#### Source passage
Firehouse Subs is a sub shop founded by firemen with a focus on hearty, flavorful food, heartfelt service and public safety.
After being treated to a Firehouse Subs menu tasting with owner Robin Sorenson at one of their locations in Uptown Charlotte, here’s a breakdown of the Firehouse Subs menu, what to order, what to drink, the best sandwich at Firehouse subs, and what does fully involved really mean?
We dined at Firehouse Subs at no cost to us, and as always all opinions are my own. The giveaway mentioned in this post is now is closed.
Last night, my friend (and roomie), Kate, and I attended a “Friends of Firehouse” dinner with other local food bloggers at the Firehouse Subs in the Epicentre.
Not only did we get to try four different subs off of their menu, eat almost our body weight in meat and cheese (well me, meat and cheese, for Kate, a vegetarian, cheese and more cheese, with some veggies), and go home with some goodies; but, we got to scarf, scarf, scarf while listening to stories and hilarity as told by one of the founders of Firehouse Subs, Robin Sorenson (his brother Chris, apparently does not fly nor enjoys driving).
It was a fun and delicious way to learn about the history, concept, mission and food of a place I pass so often and never thought about trying (what the heck was wrong with me?!).
FIREHOUSE SUBS: HISTORY AND CONCEPT
We sat down at tables around Mr. Sorenson (Robin? I’m not sure what to call him) and about halfway through the meal it dawned on me that the table tops were dalmatian spots. How adorable and creative!
Firehouse really brings their theme home; you definitely know it’s a place founded by firefighters.
The Sorenson’s dad was a fireman, and the brothers loved cooking at home with their mom as well.
Robin described the concept of Firehouse as blending those two aspects of his childhood together; he spent a lot of time at the firehouse with his dad and loved the camaraderie, and loved thinking and talking about what they were going to eat all day.
########
#### Data excerpt
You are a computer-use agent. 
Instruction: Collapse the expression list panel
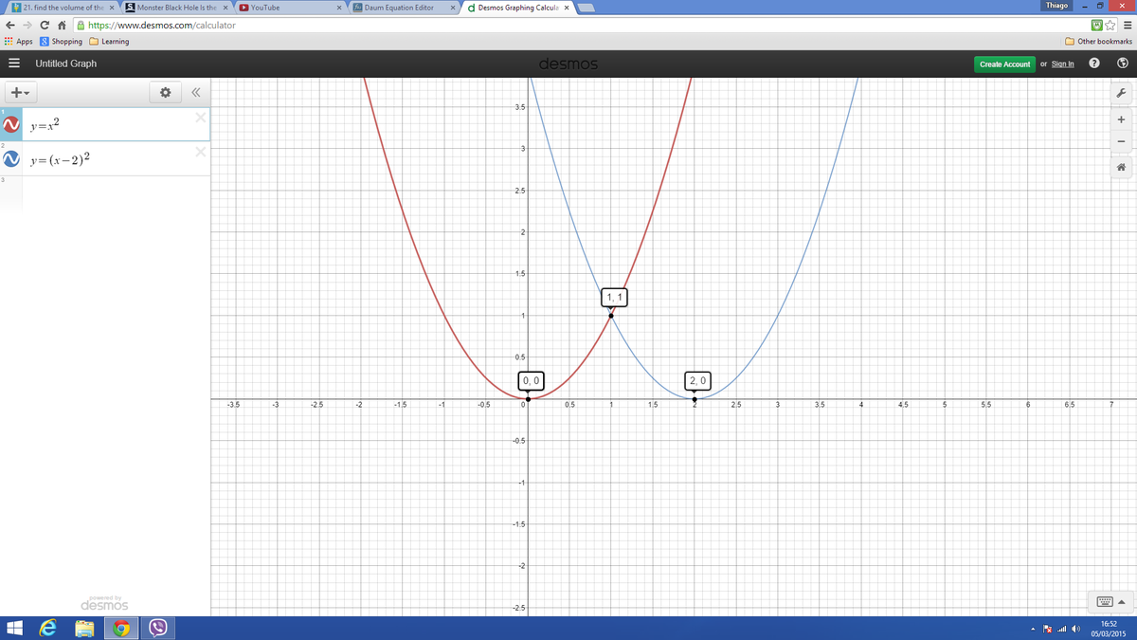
########
Tasks and exercises:
a – According to the Firehouse Subs blog post, what pattern was on the table tops?
b – Write the next few sentences of the Firehouse Subs blog post, picking up after its final sentence.

Per-task answers:
a – Dalmatian spots.

b –
Both Robin and Chris were firefighters before deciding to delve into sandwich making.
From the dalmatian tables, to the fire axes and hoses on the wall, to firetruck mural with a panther on it (each location gets a unique mural) to the sandwich names the theme of firefighting really carries through.
FIREHOUSE SUBS MENU: DRINKS
Our evening started with a beverage–in a really big cup coming from a magical machine with over 120+ of soda and other drink combinations.
The magic is in the Coca-Cola Freestyle fountain; which has been popping up at fast casual chains all across the country (my first experience with a freestyle fountain was on Christmas last year at the movies with my mom and sister).
Anyways, there are endless options of combinations and flavors to choose from–nine different types of Coke, seven different types of Sprite (peach Sprite anyone?) and flavors upon flavors of other drinks I couldn’t even imagine.
The freestyle machine overwhelms me to say the least; how do I choose? (The seven year old in me wants to just pick 50 different flavors and put them all in the same cup like my sister and I used to mix and match slurpees at 7-eleven).
Instead, I opted to go simple, and try the cherry limeade made exclusively for Firehouse Subs locations (and squeeze a few fresh limes in for good measure).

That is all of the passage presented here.